Plaintiffs Henry Watkins and Kevin Cross worked for “I.G. Incorporated, d/b/a Industrial Staffing” and/or they worked for “TFG, LLC d/b/a Industrial Staffing.” (This shell game of employers was one of many hurdles plaintiffs faced in their lawsuit.) Plaintiffs’ job was to clean up a Target Field, a Minneapolis sports facility, after events. Their work-day would start at a “staging area,” where they would have to sit and wait to be transported to Target Field to do their cleaning jobs.

josh_photo_newThe employers apparently did not compensate their workers for the time that the workers had to sit around and wait to be ferried over to their work site from their staging area.

Plaintiffs’ counsel, Josh Williams, took the employers to court, up to and through a successful jury verdict on claims for breach of contract and unjust enrichment.

The battle was hard-fought and Williams was up against polished and talented adversary. Learn more about the trial after the break.

Williams went to trial against Dennis Johnson of the Chestnut & Cambronne firm. In a conversation with Williams last week, Williams told Minnesota Litigator that he quite admired and respected Mr. Johnson’s polished trial skills. (Minnesota Litigator called Mr. Johnson for a comment but Mr. Johnson did not return the call.)

Hennepin County District Court Judge Laurie Miller presided over the trial.

Williams tells me that someone with knowledge of the case can glean from the jury’s special verdict form that the jury concluded that workers were unpaid (and should have been paid) for 30 minutes of wait time.

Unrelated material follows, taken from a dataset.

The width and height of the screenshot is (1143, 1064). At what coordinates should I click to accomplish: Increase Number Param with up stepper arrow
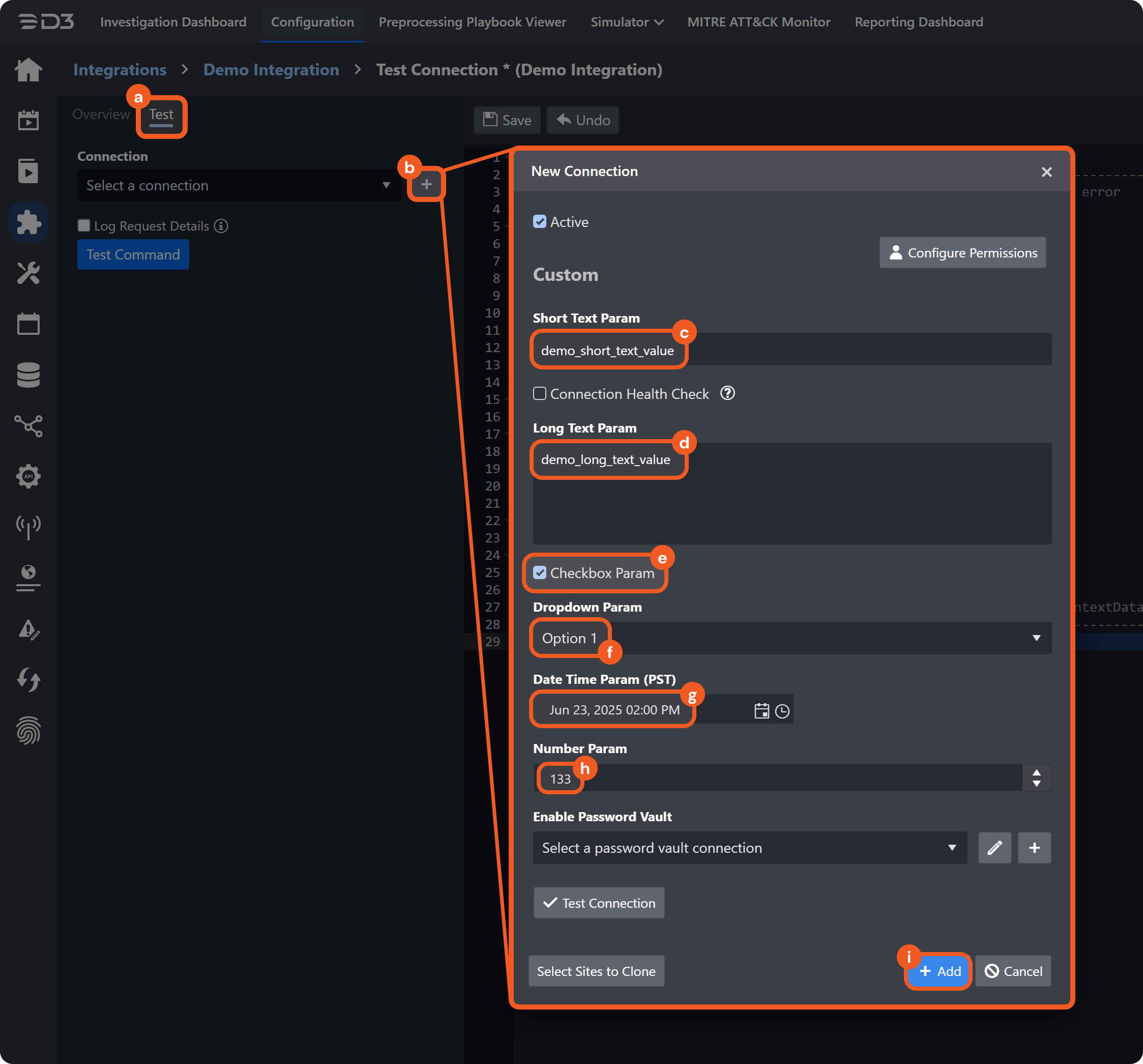[x=1036, y=772]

How big is the case? Apparently there were 42,096 shifts during the time period in question and about 1,300 workers. Workers were paid $9.50 per hour so, at each shift, they did not get about $4.62 they should have been paid (according to the jury). The jury verdict form appears to say that the class damages are $194,914.48 (answer to Question 6 (which corresponds to 42,096 x $4.62)) or, alternately, $15,593.12 (answer to question 12). Which is it? Both? Williams tells me that the first award was for the breach of contract and the second award for unjust enrichment. Judge Miller might have to decide whether those awards are cumulative or alternative “either/or” awards. Regardless, a satisfying win for the plaintiffs and their counsel. And with 10% preverdict interest in the tens of thousands of dollars to date and growing the $194,914.48 award by the day, who knows? Maybe plaintiffs actually WANT the defendants to appeal?

Plaintiffs originally brought the case in federal court but the Fair Labor Standards Act claim, the “federal jurisdiction hook,” was thrown out and the case was remanded to state court. Plaintiff then had to survive motions to dismiss, motions for summary judgment, an attempted interlocutory appeal on class certification, and a 5 day trial (from picking the jury through closing arguments). Williams had to work hard to get this case across the finish line to victory.

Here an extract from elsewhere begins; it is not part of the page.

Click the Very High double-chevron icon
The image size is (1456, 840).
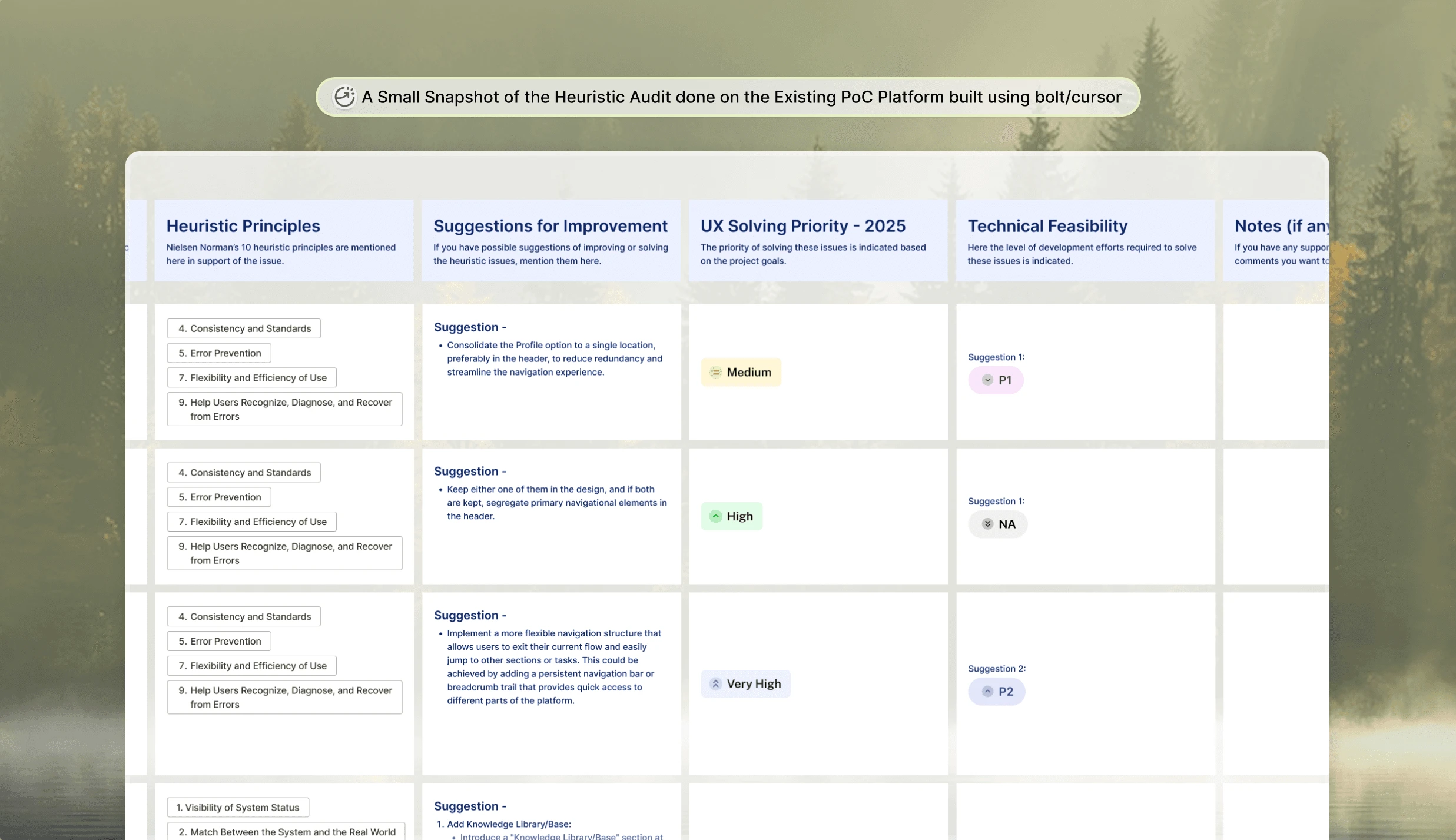click(715, 684)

Finally, a practice pointer for the solo trial lawyer: Williams spoke highly of the Ipevo “document cam,” that he used at trial, a simple cheap device to project hard copy documents through a VGA projector.

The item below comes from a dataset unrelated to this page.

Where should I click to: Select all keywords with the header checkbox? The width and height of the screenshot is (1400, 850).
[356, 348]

And another practice pointer for the solo lawyer with a practice like Williams’ — that is, someone who gets many potential client calls and has to work a lot at “triage” (a.k.a. “case selection”) — Williams speaks highly of Ruby Receptionist, “your real live virtual receptionist.” It is not inexpensive but when you have a practice like Williams’s, I gather having some solution for fielding the many calls and inquiries you get is indispensable.